ACTIVITY | Write the records out again. Match them exactly.
*** MATERIAL PROVIDED Section Begins ***
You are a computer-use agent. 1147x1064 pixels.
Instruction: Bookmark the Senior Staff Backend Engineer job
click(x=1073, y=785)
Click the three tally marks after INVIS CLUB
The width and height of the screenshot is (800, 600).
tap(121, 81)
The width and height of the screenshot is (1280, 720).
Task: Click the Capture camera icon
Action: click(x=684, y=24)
*** MATERIAL PROVIDED Section Ends ***
RESULT OF THIS TASK |
You are a computer-use agent. 1147x1064 pixels.
Instruction: Bookmark the Senior Staff Backend Engineer job
click(x=1073, y=785)
Click the three tally marks after INVIS CLUB
The width and height of the screenshot is (800, 600).
tap(121, 81)
The width and height of the screenshot is (1280, 720).
Task: Click the Capture camera icon
Action: click(x=684, y=24)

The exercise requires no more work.